> _Task to carry out_:
Please extract each row below that contains the string "pixels", copying every such row in full.

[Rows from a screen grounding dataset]

* Start *

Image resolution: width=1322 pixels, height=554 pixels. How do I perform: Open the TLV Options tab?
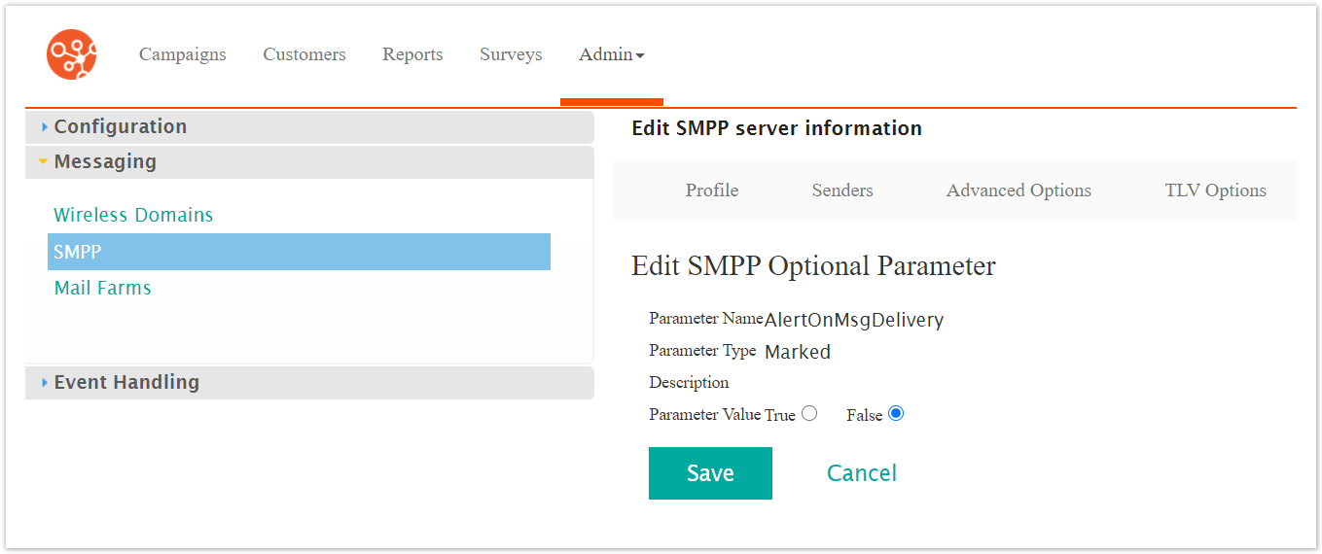pos(1215,190)
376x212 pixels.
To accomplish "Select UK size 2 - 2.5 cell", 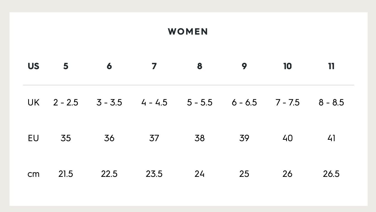I will coord(66,103).
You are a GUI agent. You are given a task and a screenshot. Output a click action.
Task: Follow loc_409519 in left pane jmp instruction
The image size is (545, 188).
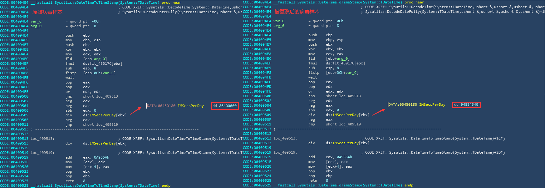(107, 124)
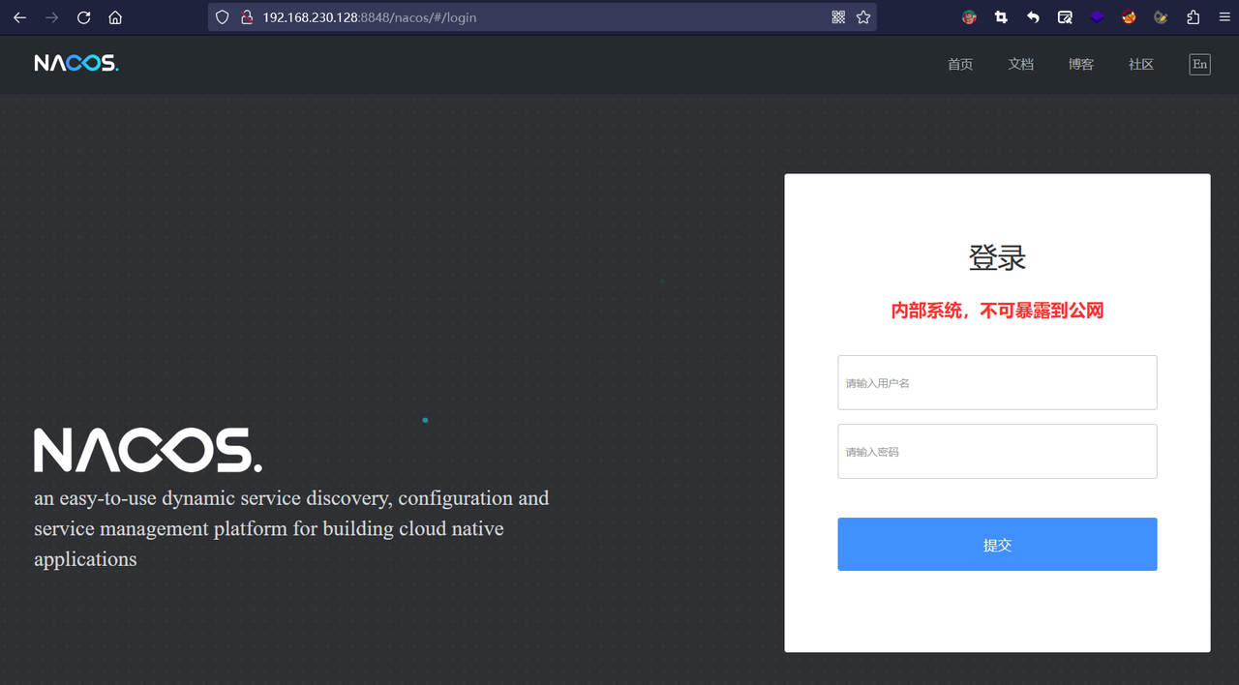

* End *

> _Answer in full_:
Image resolution: width=1322 pixels, height=554 pixels. How do I perform: Open the TLV Options tab?
376x212 pixels.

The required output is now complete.